You should always do your own investment research, and there really is no such thing as a one-size-fits-all approach to Wall Street. And although patience often pays off, there are indeed times when you have to cut your losses and change your strategy.
However, most investors will likely find this list of long-term ETFs appealing, thanks to the simplicity and reliability they offer:
Long-term ETF | 5-year return |
iShares Core S&P 500 ETF (ticker: IVV) | 11.41% |
Invesco S&P 500 Equal Weight ETF (RSP) | 9.77% |
Schwab U.S. Small-Cap ETF (SCHA) | 4.86% |
Vanguard Information Technology ETF (VGT) | 18.78% |
iShares Core Dividend Growth ETF (DGRO) | 11.11% |
iShares iBoxx Investment Grade Corporate Bond ETF (LQD) | 2.14% |
Vanguard Total International Stock ETF (VXUS) | 2.78% |
iShares Core S&P 500 ETF (IVV)
The S&P 500 is the most widely respected index of U.S. stocks, and for good reason. It’s not as narrow as the Dow Jones Industrial Average, which only has 30 components, and it’s not quite as tech-heavy or volatile as the Nasdaq. IVV is a simple way for investors to gain exposure to large domestic stocks, with 500 components that mirror the index itself.
Although it’s “only” the second-largest ETF by assets, this S&P 500 fund commands more than $300 billion. At 0.03% in annual expenses, or $3 on every $10,000 invested, it’s cheaper than the largest option, the SPDR S&P 500 ETF Trust (SPY), which charges more than three times that amount. In the long run, keeping your expenses down is just as important as performance, so IVV wins out.
[READ: 9 of the Best Mutual Funds to Buy Now]
Invesco S&P 500 Equal Weight ETF (RSP)
Of course, it’s worth noting that the S&P 500 is weighted by market value. That means bigger stocks — mainly in the tech sector — carry a lot more weight than smaller ones. For instance, right now the S&P 500 has more than 14% allocated to two Silicon Valley giants alone — Apple Inc. (AAPL) and Microsoft Corp. (MSFT).
If you don’t like this bias toward the big guys, RSP looks to allocate the portfolio mostly equally around all 500 components through regular rebalancing. In the very long run, that may add a layer of diversification that many investors find attractive. But keep in mind that sometimes, putting your eggs in fewer baskets pays off. The broader S&P 500 is up about 10% so far in 2023, while RSP is only up by low single digits.
Schwab U.S. Small-Cap ETF (SCHA)
If you’d rather skip over big stocks entirely, this Schwab ETF owns smaller companies that carry a bit more risk but could be tomorrow’s leaders if their growth plans pan out. Generally, holdings of SCHA are valued at less than $10 billion in market value. The portfolio includes lesser-known tech stocks, such as Lattice Semiconductor Corp. (LSCC), racetrack operator Churchill Downs Inc. (CHDN) and grocery food-service operator Performance Food Group Co. (PFGC).

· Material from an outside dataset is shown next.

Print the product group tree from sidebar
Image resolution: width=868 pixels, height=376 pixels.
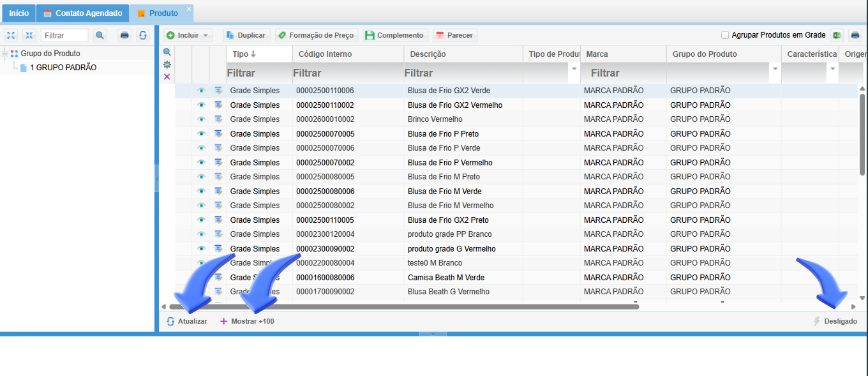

There’s a bit more risk in smaller names like this, particularly if the economy takes a spill, but in the long run small caps tend to pick themselves back up. Besides, a long list of about 1,750 holdings means your cash is spread around the lesser-known names on Wall Street, so one single company’s troubles won’t sink the ship.
Vanguard Information Technology ETF (VGT)
If the long-term growth potential of smaller companies appeals to you, then it may be worth checking out a dedicated tech-sector fund like VGT. This Vanguard ETF is wholly dedicated to tech stocks, with 100% of assets in that sector. There are more than 360 positions in this fund, though familiar giants Apple and Microsoft top the list. VGT is by far the largest technology-focused sector fund on Wall Street, with more than $50 billion in assets under management. So if you want a simple and easy way to play the broad trends in technology over the long haul, then VGT is worth considering.
[READ: ETF vs Mutual Fund: How to Choose for Your Investing Strategy]
iShares Core Dividend Growth ETF (DGRO)
If you’re really after long-term returns, then you should consider income-oriented investments that include dividend stocks. That’s where DGRO comes in, with a diversified portfolio of more than 400 stocks that include some of the most stable and established brands on Wall Street, including health care icon Johnson & Johnson (JNJ), megabank JPMorgan Chase & Co. (JPM) and others.
It’s not just focused on dividend stocks, however, but also on dividend growth over time. So while the current yield is about 2.5% — much better than the roughly 1.7% yield for S&P 500 components, on average — the gap will widen in the long run as these dividend growers increase their payouts in the future.
iShares iBoxx Investment Grade Corporate Bond ETF (LQD)
If income is really what you’re after, consider this bond fund from iShares that provides exposure to a wide variety of investment-grade corporate debt. This means you won’t find risky junk bonds from troubled stocks; instead, you’ll rely on well-established and stable companies, such as brewing giant Anheuser-Busch InBev SA/NV (BUD), CVS Health Corp. (CVS) and Goldman Sachs Group Inc. (GS), to name a few.
In a rising-rate environment, bond funds like this can take a hit, but with the current yield now about 5.2%, it’s safe to say a lot of the rate increases are now priced in. Besides, in addition to the yield you will have much-needed diversification into another asset class via this bond fund — and that diversification is a hallmark of any good long-term portfolio.
Vanguard Total International Stock ETF (VXUS)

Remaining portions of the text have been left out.